Alpha oscillations are dysrhythmic in Fragile X syndrome

Background: Alpha oscillations are dominant rhythms in the human brain, supporting inhibitory control and coordination of neural activity. Altered alpha dynamics are observed across many neuropsychiatric and neurodevelopmental disorders, including Fragile X syndrome (FXS), the most common monogenic cause of autism and intellectual disability. FXS exhibits paradoxical alpha power: elevated absolute but reduced relative power. To resolve this incongruity, we considered that conventional power metrics, relying on averaging, may obscure the underlying critical temporal dynamics of such neural rhythms.
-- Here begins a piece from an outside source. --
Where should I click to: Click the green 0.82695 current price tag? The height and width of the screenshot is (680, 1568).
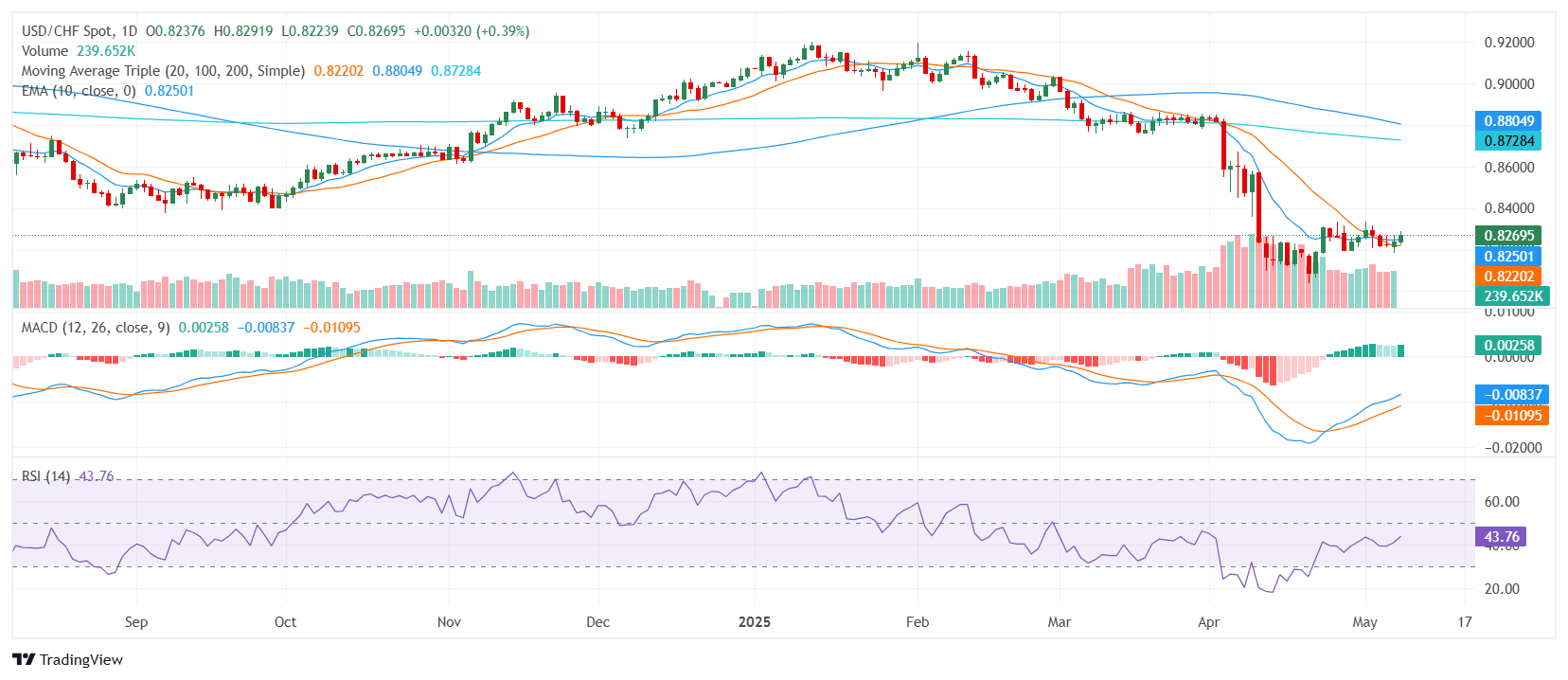pos(1508,236)
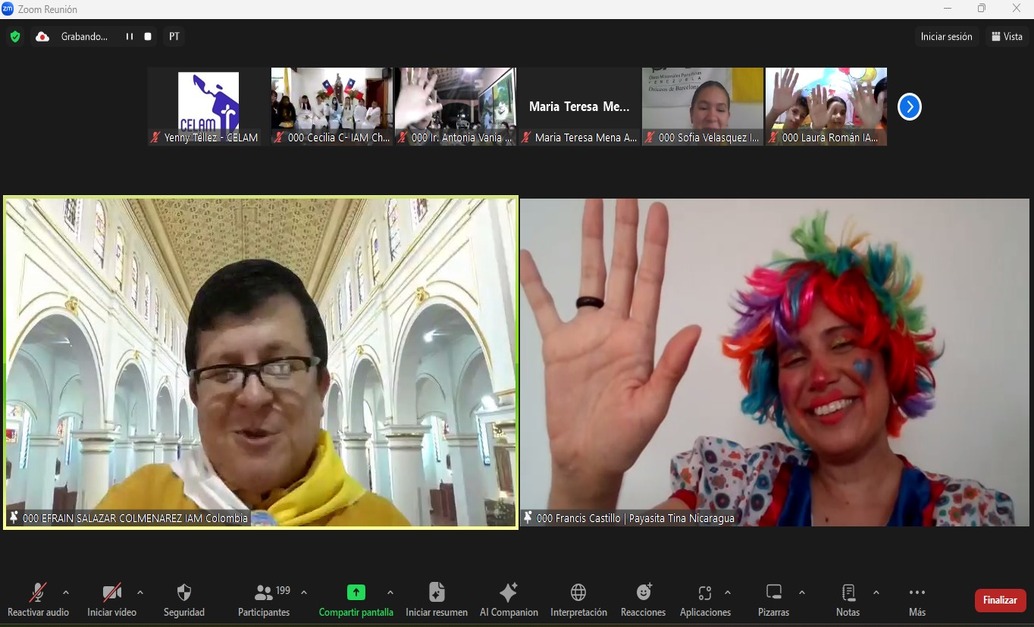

Methods: Here, we investigate alpha oscillations in FXS as a model to decompose nonspecific alpha abnormalities into underlying temporal features. We used cycle-by-cycle (bycycle) alpha burst analysis from source-localized resting-state EEG of 70 individuals with FXS and 71 age- and sex-matched typically developing controls. Statistical modeling examined group, sex, and regional differences in alpha burst features using generalized linear mixed-effects models. Results: We reveal that alpha bursts in FXS show reduced count only in males, prolonged periods across sexes, and elevated amplitudes, particularly in males. Spatial mapping identified differential circuit vulnerability: timing-associated dysregulation in cognitive-control regions and amplitude elevations in sensory cortices. Within the FXS group, global alpha burst amplitude correlated with hyperactivity symptoms and inversely with general intelligence scores, and burst count correlated with age. Limitations: This study is limited by its resting-state design and cross-sectional nature. Future studies should explore task-based modulation of alpha burst features and longitudinal trajectories in FXS. Additionally, fragile X messenger ribonucleoprotein (FMRP) was not quantified for participants, limiting potential stratification by molecular severity. Conclusions: These findings resolve paradoxical alpha power in FXS into features consistent with interneuron dysfunction, demonstrating the potential for burst-level decomposition in mechanistic hypothesis generation and biomarker development across neurodevelopmental and neuropsychiatric disorders.